Они — статисты в пантомиме жизни, люди, которых втолкнули в нее единственно ради того, чтобы они перекатывались друг через Друга, стукаясь головами обо все, что попало. Не далее как на прошлой неделе нам пришлось сидеть за ужином напротив одного из таких людей. Теперь мы припоминаем, что этот человек как две капли воды похож на джентльменов с картонными головами и лицами, которые исполняют подобную роль в театральных пантомимах, — та же глупая деревянная улыбка, те же тусклые свинцовые глаза, тот же пустой, ничего не выражающий взгляд; и что бы ни говорилось, что бы ни делалось на сцене, он непременно появится не вовремя или наткнется на что-нибудь, не имеющее к нему ни малейшего касательства. А мы-то все глядели на человека, сидящего напротив нас за столом, и никак не могли понять, к какому разряду существ его причислить. Как странно, что это только сейчас пришло нам в голову!

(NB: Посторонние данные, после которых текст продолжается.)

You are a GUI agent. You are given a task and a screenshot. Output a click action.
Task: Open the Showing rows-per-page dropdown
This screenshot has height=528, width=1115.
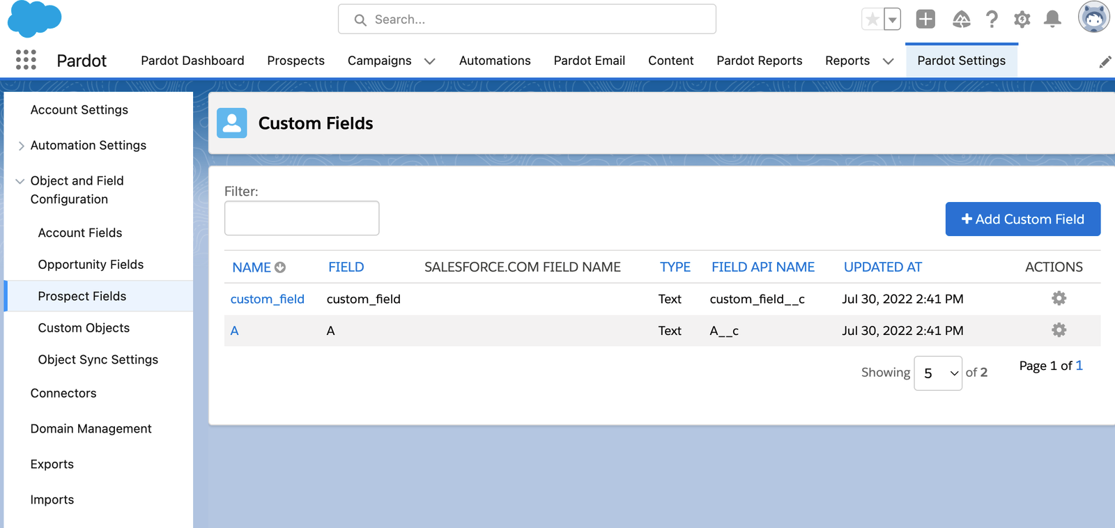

Сознаемся откровенно, что арлекин доставил нам много хлопот. В пантомиме реальной жизни мы видим столько всевозможных арлекинов, что, право же, затрудняемся, которого из них выбрать в товарищи арлекину на театре. Одно время мы склонны были думать, что арлекин не кто иной, как некий знатный и состоятельный молодой человек, который, убежав с танцовшицей, прожигает свою жизнь и средства в пустых и легкомысленных развлечениях. Однако, поразмыслив, мы вспомнили, что арлекины иногда способны острить и даже совершать разумные действия, что же касается нашего знатного и состоятельного молодого человека, то думается нам, что он едва ли повинен в подобных проступках. По зрелом размышлении мы пришли к выводу, что арлекины в жизни — это по большей части обыкновенные люди, отнюдь не составляющие обязательной принадлежности каких-либо определенных кругов или сословий, некоторых определенное положение или особое стечение обстоятельств наделило волшебным жезлом. И это обязывает нас сказать несколько слов о пантомиме общественной и политической жизни, — что мы тотчас же и сделаем, после чего умолкнем, предпослав здесь лишь замечание о том, что мы отказываемся упоминать о коломбине, ибо никоим образом не одобряем характера ее отношений с разноцветным любовником и ни в коем случае не чувствуем себя вправе представить ее высоконравственным и почтенным дамам которые внимательно читают наши пространные рассуждения.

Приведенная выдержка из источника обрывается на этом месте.